→ **Task**:
Continue the post below on string hash functions built from bit operations, picking up right after its last sentence.

→ **Source excerpt**:
________________

I while ago I did some experimentation with simple bit-op based string
hash
functions. I.e., no multiplications / divides in the hash loop.
The best I found was:
int hash_fn (char * p)
{
int hash = 0;
while (*p) {
hash = hash + *p;
// Rotate a 31 bit field 7 bits:
hash = ((hash << 7) | (hash >> 24)) & 0x7fffffff;
}
return hash;
}
[I haven't kept my test program / data set - if anyone compares the
above
to the others functions mentioned on the list, let me know.]
The 31 and 7 were determined experimentally. But the 31 has a
theoretical
explanation (which might even be valid):
The rotate is equivalent to a multiplication by x**7 in Z_2[P=0],
where P is the polynomial x**31 - 1 (over Z_2).

________________

→ **Data section**:

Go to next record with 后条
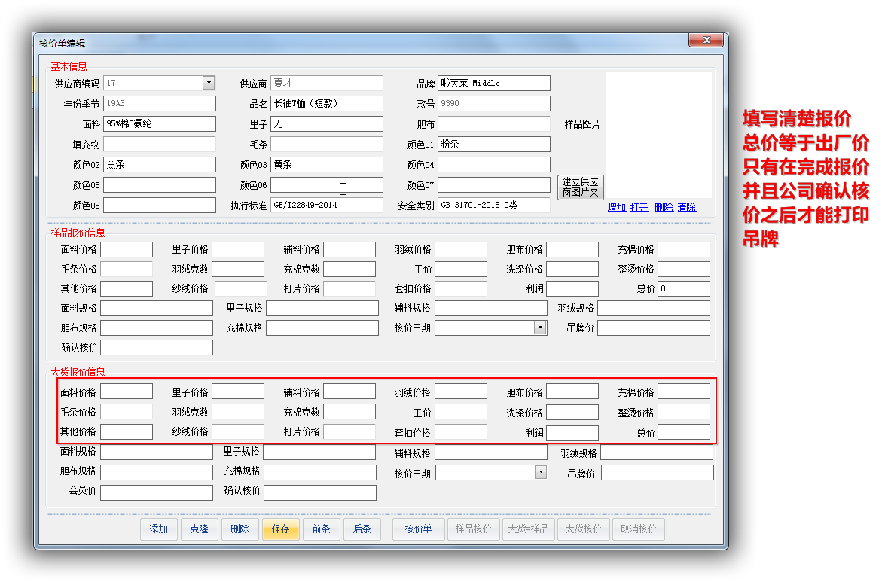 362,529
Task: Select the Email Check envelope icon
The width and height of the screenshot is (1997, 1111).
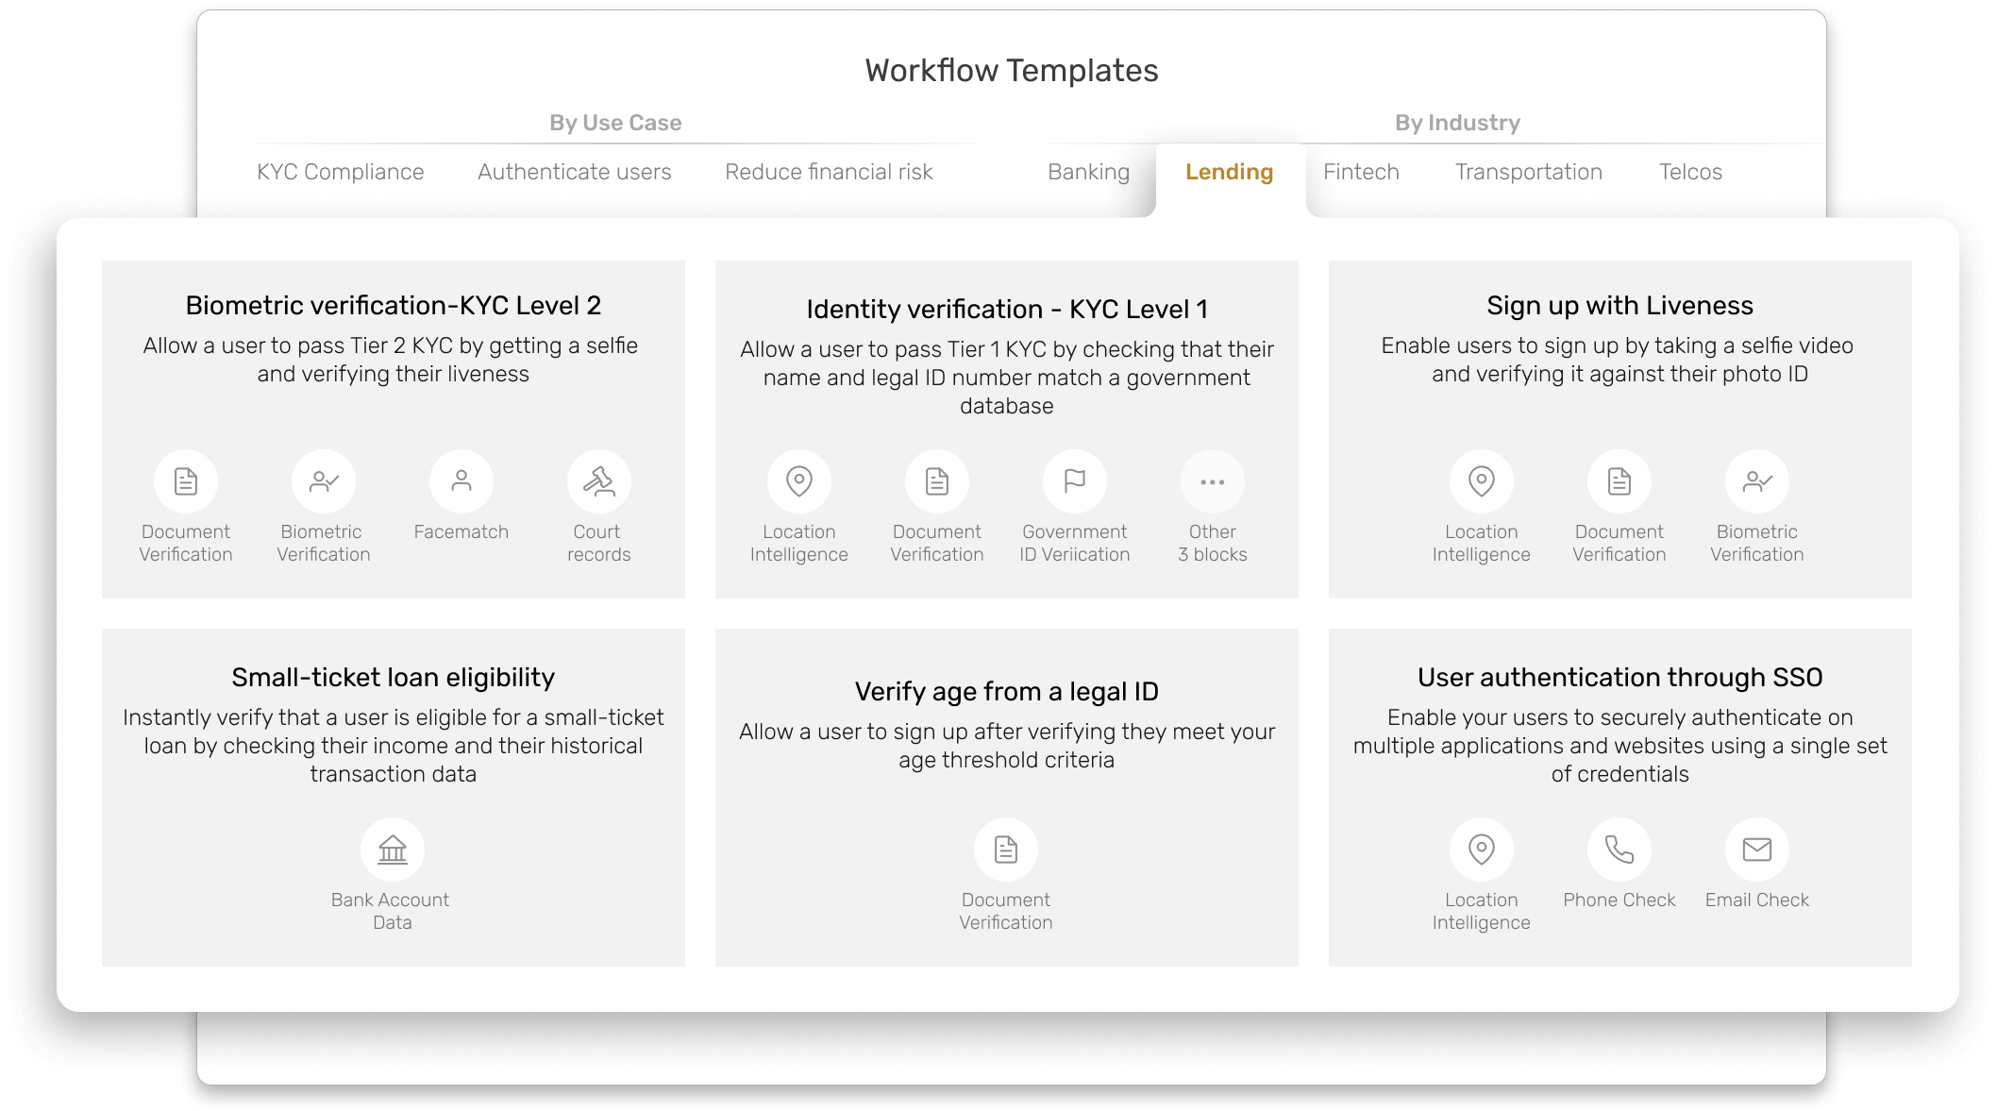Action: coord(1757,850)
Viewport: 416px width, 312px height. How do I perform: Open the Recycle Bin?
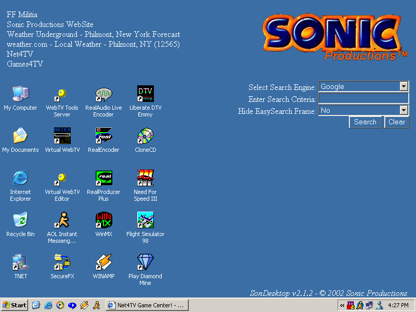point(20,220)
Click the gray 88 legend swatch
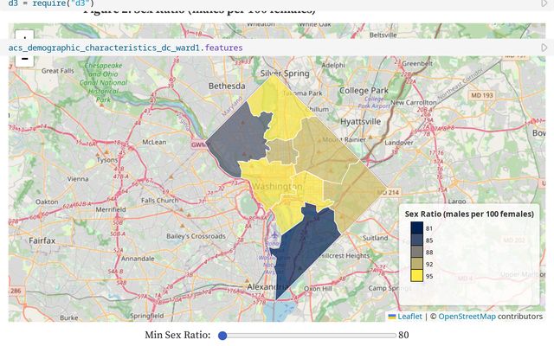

________________

→ **Answer to the exercise**:
Presumably the "best" P would be irreducible - but that would have more
bits set in the polynomial, making reduction harder. A compromise is to
choose P in the form x**N - 1 but with relatively few factors.
X**31 - 1 is such a P.
Also, a 32 bit rotate (modulo X**32 - 1, which is equal
to (X - 1) ** 32 over Z_2), came out pretty badly.
One thing that shouldn't be forgotten about hashing for hash tables
is that you have to reduce the hash value to the required range - doing
that well greatly reduces the difference between various hash functions.
Ralph.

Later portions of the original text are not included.